17/11/2015 - 16:30 - Atualizado em 17/11/2015 - 17:01

Relatos de representantes da comunidade de Bento Rodrigues, em Mariana (Região Central do Estado), marcaram a primeira audiência pública, nesta terça-feira (17/11/15), da Comissão Extraordinária das Barragens da Assembleia Legislativa de Minas Gerais (ALMG). Eles explicaram como foi o acidente ocorrido no local, no último 5 de novembro, com o rompimento da barragem de rejeitos minerários da empresa Samarco, e de como os atingidos por esse acidente estão vivendo atualmente.

Entre as denúncias apresentadas por eles e por representante do Ministério Público está a de que não havia um plano de segurança previsto pela empresa, com aviso sonoro e participação dos moradores.
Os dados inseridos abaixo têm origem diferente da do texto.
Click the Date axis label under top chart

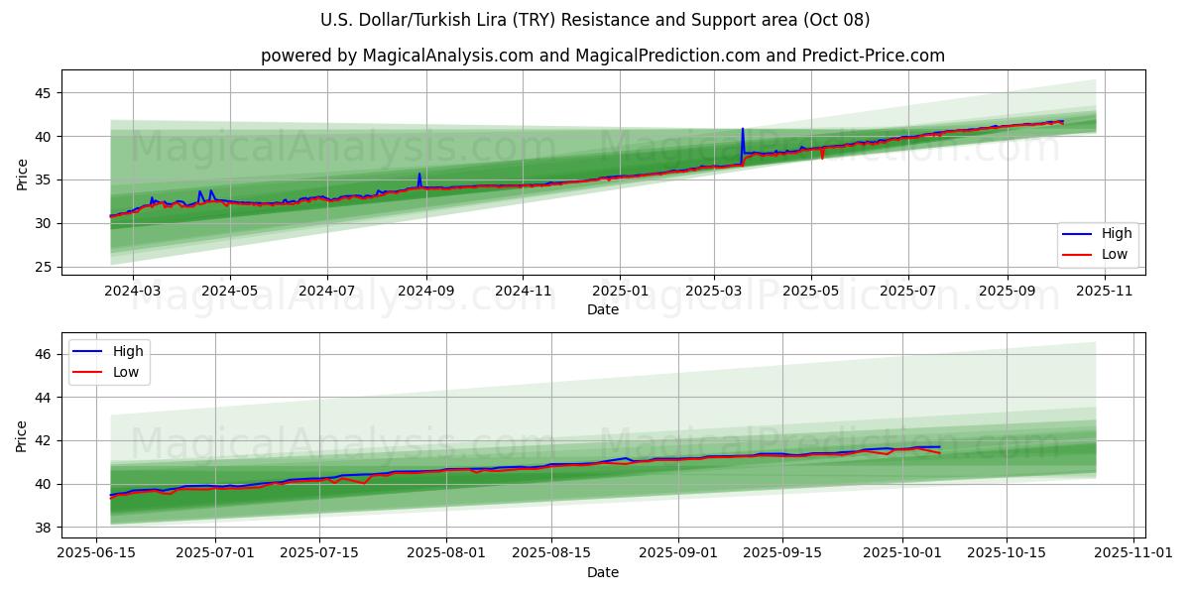[602, 309]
A reunião contou ainda com a presença de deputados estaduais e federais e representantes dos Governos do Estado e Federal.
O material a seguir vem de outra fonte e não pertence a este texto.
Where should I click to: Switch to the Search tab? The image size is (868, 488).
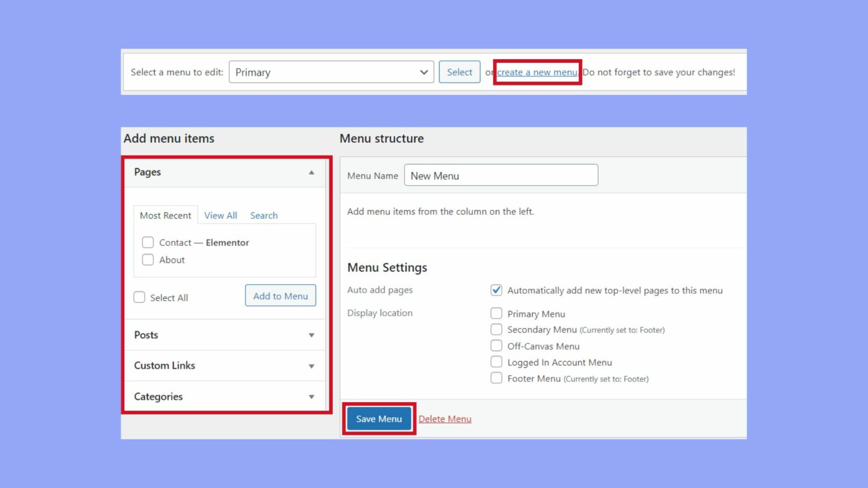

Moradora de Bento Rodrigues, Rosilene Gonçalves da Silva disse que ninguém na comunidade foi avisado pela Samarco sobre o acidente e foram os próprios moradores que alertaram uns aos outros. A partir do primeiro alerta, ela informou que foram apenas dez minutos até que a lama atingisse o povoado. “Se tivesse ocorrido à noite, todos teriam morrido”, constatou. “A barragem não destruiu só a comunidade, mas a cabeça e o coração de cada pessoa”, completou. Ela ainda cobrou uma resposta para resolver a situação da população atingida.

Coordenador regional de Meio Ambiente do Ministério Público, o promotor de Justiça Felipe Faria de Oliveira disse que o principal foco neste momento é apurar as causas do acidente e averiguar a necessidade de intervenções para evitar o rompimento das barragens remanescentes. Ele confirmou a inexistência de alerta para a comunidade, assim como planos emergenciais com o envolvimento das comunidades impactadas.

Felipe Faria de Oliveira também reforçou a necessidade de estruturação de órgãos ambientais para evitar danos como o ocorrido em Mariana. Informou ainda que o Termo de Ajustamento de Conduta (TAC) assinado entre os Ministérios Públicos estadual e federal e a Samarco, no valor de R$ 1 bilhão, é um “acautelamento provisório, preliminar, para ações emergenciais”.

A representante do Movimento dos Atingidos por Barragens (MAB), Soniamara Maranho, ressaltou que as multas são simbólicas, já que envolve as maiores mineradoras do mundo em um dos piores casos de tragédias ambientais do planeta. Ela afirmou que o movimento não ficará em silêncio e lutará por todos aqueles que morreram na tragédia em Mariana. “Essas pessoas foram atingidas na construção da obra, durante e agora, com a destruição”, disse Soniamara.

Participantes defendem negociação coletiva

Soniamara Maranho entregou aos parlamentares estaduais e federais presentes na reunião uma pauta emergencial, já entregue à presidente Dilma Rousseff e ao governador Fernando Pimentel. Ela pede que toda negociação seja feita de forma coletiva, que não sejam isolados os casos para não desmobilizar os direitos das famílias atingidas. Entre as reivindicações, está a construção de uma nova Bento Rodrigues e demais comunidades afetadas. “Estamos cobrando do governo uma postura política do lado dos atingidos; que não foi o que pareceu no primeiro momento”, cobrou Soniamara.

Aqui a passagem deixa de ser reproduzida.